Donations here support the Lebanese art and culture scene as a whole. According to their website, the funds raised for their Lebanon Solidarity Fund will be channeled to support affected arts and culture organizations and spaces based on urgent needs. Their preliminary assessment includes the following:

  • Emergency reconstruction to ensure safety of premises and assets or rental in the case of temporary relocations when property is lost or severely damaged;
  • Protection, housing and transfer of invaluable collections (images, films, and musical archives);
  • Rehabilitation of premises (mainly furniture and other assets owned by the organizations including mechanical and electrical networks);
  • Repair and/or replacement of equipment (computers, monitors, external drives, specialized libraries

The fund will also support individual artists who lost their homes, instruments, and equipment and who need to fix them or replace the equipment/relocate to new homes or workspaces in order to continue.

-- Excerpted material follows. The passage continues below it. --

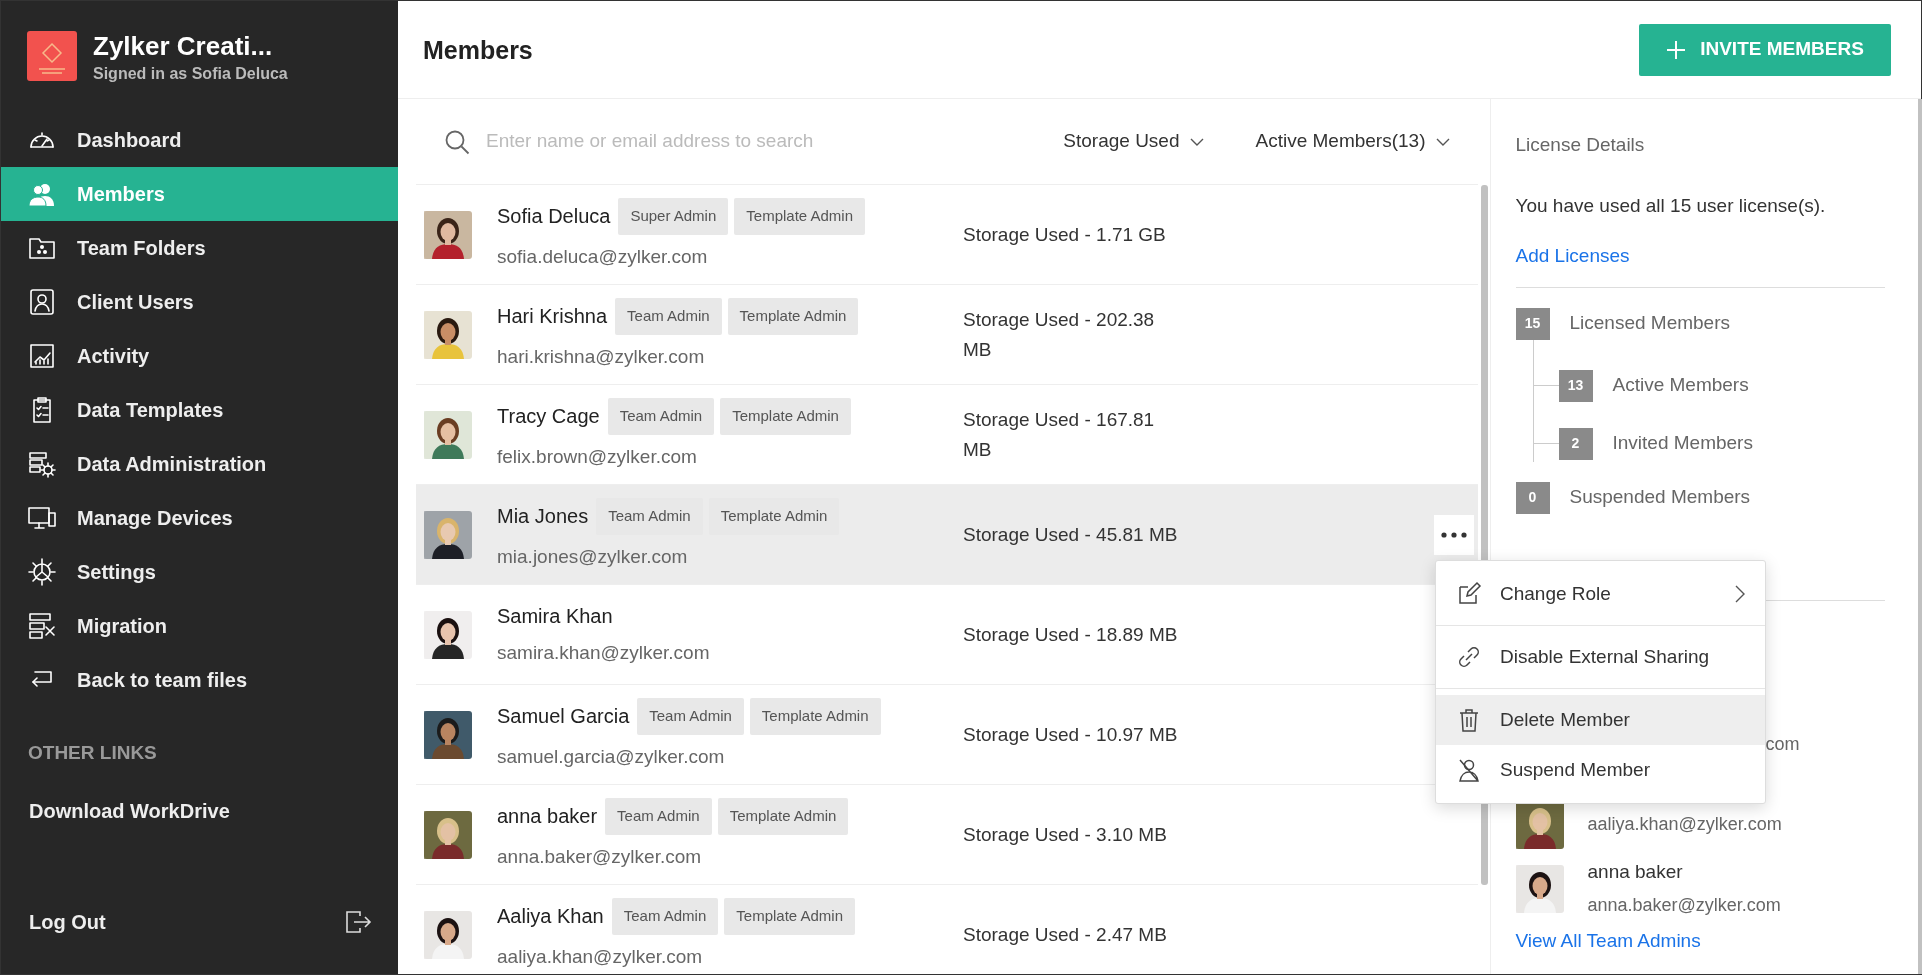 Image resolution: width=1922 pixels, height=975 pixels. Describe the element at coordinates (1740, 594) in the screenshot. I see `chevron-right-icon` at that location.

You can make your donations online through this link.

Image courtesy of the Slow Factory Foundation.

Super Fund for Beirut

Super Fund seeks to reconcile social and environmental justice in the fashion industry, and then beyond, through educational programs and systems-thinking and design centered on “equity, justice and climate positivity.” While this global fundraiser was slated to launch later in the year, the Slow Factory Foundation has expedited it in the aftermath of the explosion, with a five-year plan to fundraise and strategically support Beirut’s NGOs.

Listed in their website are the names of designers and creatives whose showrooms and studios were directly affected in the blast. Embedded in their page is a donation form.

Arab Image Foundation: Beiirut Port Explosion, Damage Assessment, and Solidarity Fund

Likewise affected by the blast was the cool storage room that houses the archives of the AIF. According to the announcement,“The ceiling fell in, its walls were damaged and storage shelves collapsed.” As it is too soon for them to state the full extent of the damage, the AIF staff (only one was injured) is currently working on producing condition reports for their collections. Following protocol, their online storage and digital assets have been migrated to the Sursock museum.